Indicate by check mark whether the registrant is an emerging growth company as defined in Rule 405 of the Securities Act of 1933 (§230.405 of this chapter) or Rule 12b-2 of the Securities Exchange Act of 1934 (§240.12b-2 of this chapter).
Emerging growth company ☒
If an emerging growth company, indicate by check mark if the registrant has elected not to use the extended transition period for complying with any new or revised financial accounting standards provided pursuant to Section 13(a) of the Exchange Act.
Item 1.01. Entry Into a Material Definitive Agreement.

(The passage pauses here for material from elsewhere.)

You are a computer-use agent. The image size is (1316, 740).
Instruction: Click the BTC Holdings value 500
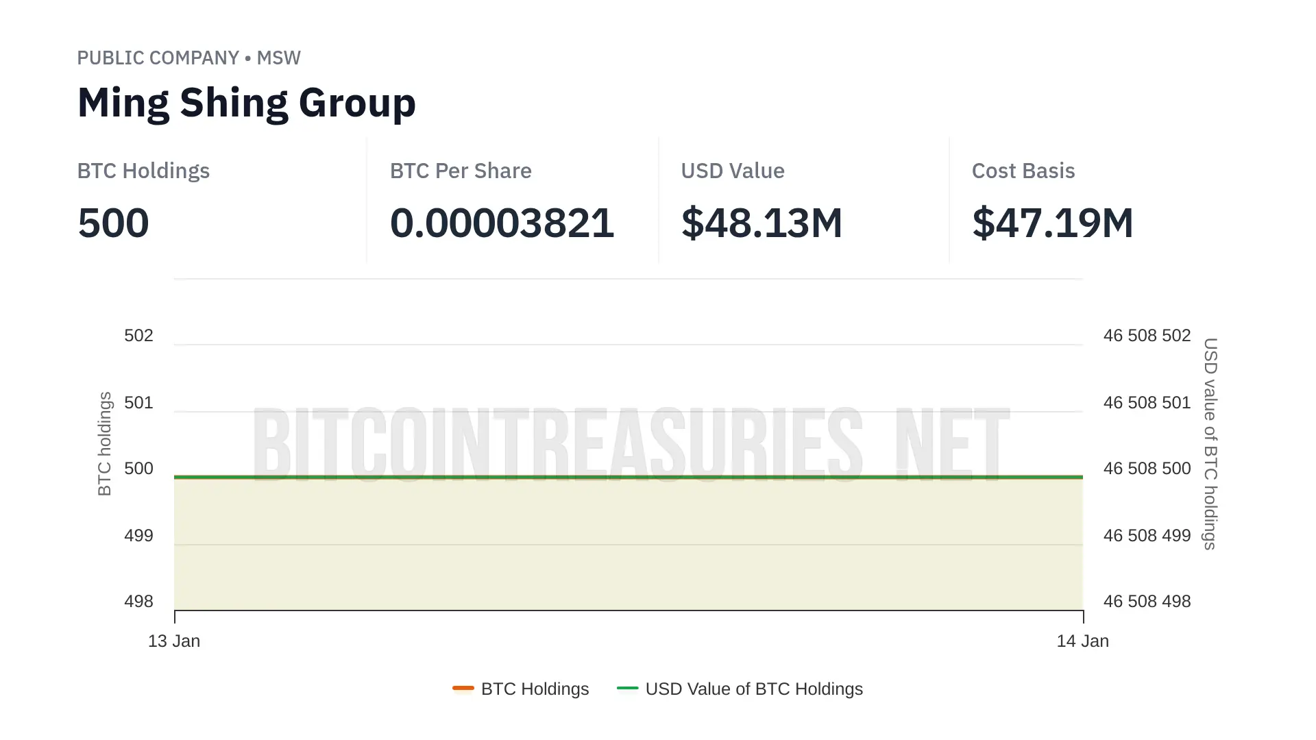click(x=113, y=223)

As previously reported in a Form 8-K filed by Trio Petroleum Corp. (the “Company”) with the Securities and Exchange Commission on August 8, 2024, the Company executed a Securities Purchase Agreement, dated August 6, 2024 (the “SPA”) with an institutional investor (the “Investor”), pursuant to which the Company raised gross proceeds of $225,000 and received net proceeds of $199,250, after payment of offering expenses (the “Financing”). In connection with the Financing, the Company issued an unsecured promissory note to the Investor in the principal amount of $255,225, having an original issue discount of $30,225 or approximately 11.8% (the “Investor Note”). Interest accrues on the Investor Note at a rate of 12% and the maturity date of the Investor Note is May 30, 2025 (the “Investor Note Maturity Date”). The Investor Note provides for five payments of principal and accrued interest which are payable: (i) $142,926 on January 30, 2025; (ii) $35,731.50 on February 28, 2025; (iii) $35,731.50 on March 30, 2025; (iv) $35,731.50 on April 30, 2025; and (v) $35,731.50 on May 30, 2025.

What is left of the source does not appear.